Educate yourself
Read the Tag Implementation Guide and Tag Manager Help for detailed, step-by-step instructions on creating effective standard and custom Tags.
Define your target audience
Identify the audience you intend to reach, tailor your messaging appropriately, and field-test your Tags with a cross-section of users.
Walk the walk
Step through the entire real-world user experience to anticipate and solve problems proactively.
Remember: size matters
To ensure successful scans, adhere to the minimum display sizes for various types of Tags (including the mandatory white border):
Testing, testing
Thoroughly test your Tags under the same conditions in which your audience will encounter them. Consider the following:
- Distance: Will the Tag be close to users (a book cover) or distant (a billboard)?
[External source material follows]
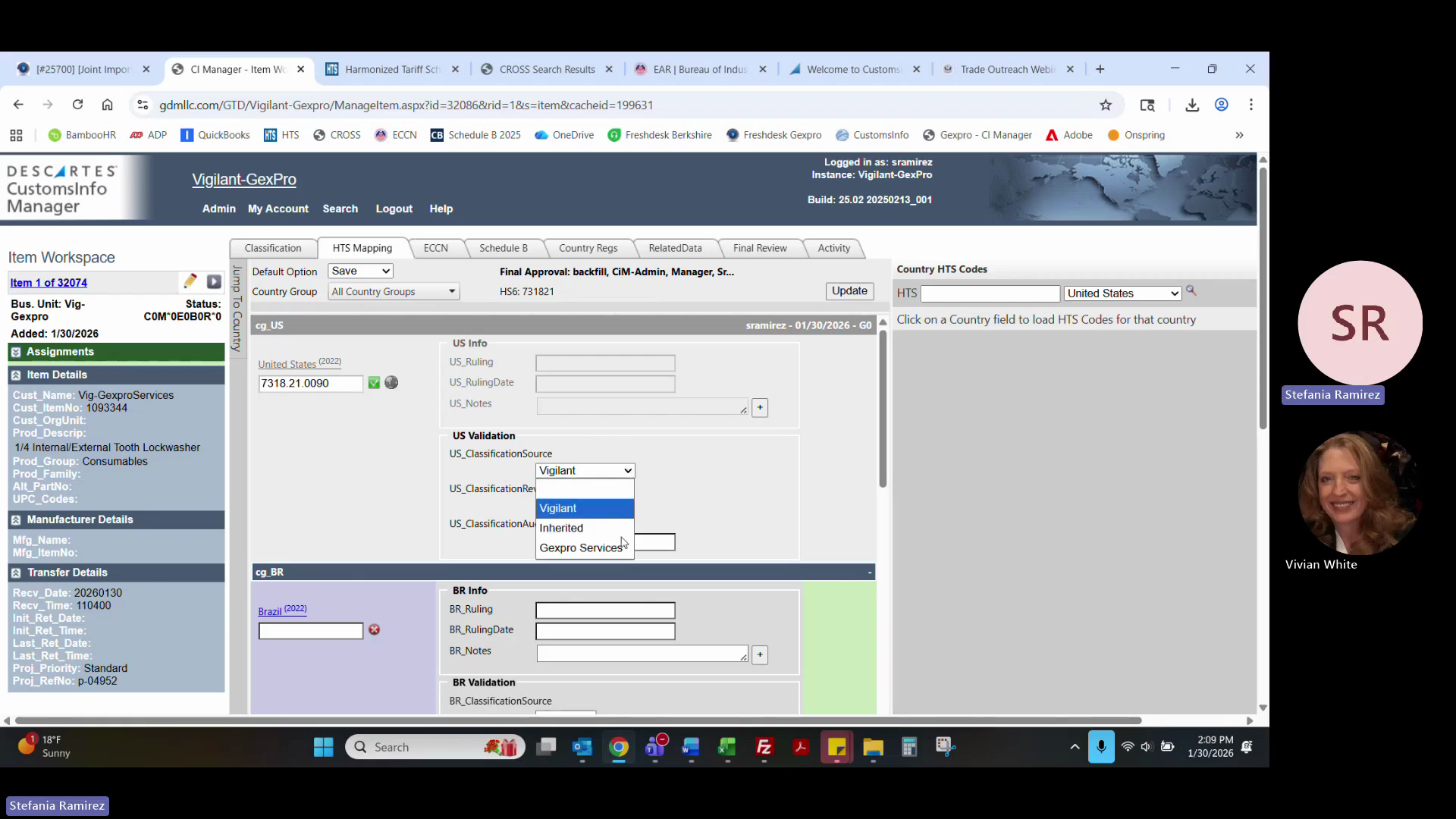Click the Update button
This screenshot has width=1456, height=819.
[849, 291]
- Medium: What’s your print surface – glossy paper, T-shirt fabric, an LCD monitor, wine label?
Verify device compatibility
Test your Tags on a range of high-end and low-end devices from various manufacturers, with different operating systems and web browsers. See our list of supported devices.
Manage expectations
Explain clearly what will happen when users scan your Tag. Will it open a mobile site? Play a video? Dial a phone number? Download information? And if so, what information?
Time is money
Make sure that videos, slide shows, and other media download quickly. Keeping your customers waiting for bulky downloads to buffer and play is a good way to lose them.
Be sensitive
Consider globalization and localization issues in your Tag campaigns, including social and political appropriateness and user comprehension. Among some cultures, for example, a temporary tattoo is not acceptable.
Safety first
Don’t place or promote Tags in situations where it would be unsafe to scan them. Billboards, for example, are okay for pedestrians and passengers, but a Tag on a billboard along a busy highway may present a hazardous distraction for drivers.
Location, location
Don’t place or promote Tags in locations that will be difficult or impossible for users to scan reliably. A Tag on the side of a city bus, for example, will be tough to scan when it’s moving through traffic
Will it work?
Use the Verification Mode (see Verifying the Scannability of Customized Tags) in the Tag app to identify problems with scannability early in the process.
Measure your success and adapt on the fly
Use Microsoft Tag’s built-in analytics and reporting tools to monitor interactions with consumers and assess the performance of individual Tags and broader Tag categories. Because you can revise the content behind a Tag any time, you can easily update your promotions based on response.
Feel the heat
Get insight into where your message is working. The Heat Map report in Microsoft Tag Manager uses an interactive map to show you all the places your Tags have been scanned. You can then focus your marketing on the high-response areas.
A clean, well-lighted place
In print displays, try to position your Tags (along with related content and Tag app download instructions) in an uncluttered area of the page, where it won’t be overlooked.
Stay out of the gutter
In magazine parlance, the “gutter” is the inside margin where facing pages meet. Avoid this area when designing the layout of your Tag in an advertisement or article, as the cramped space near the magazine binding can make a Tag hard to scan.
Capture them where they are at
Add Real-Time Location awareness to your mobile marketing to deliver actionable, engaging experiences based on the consumer’s location.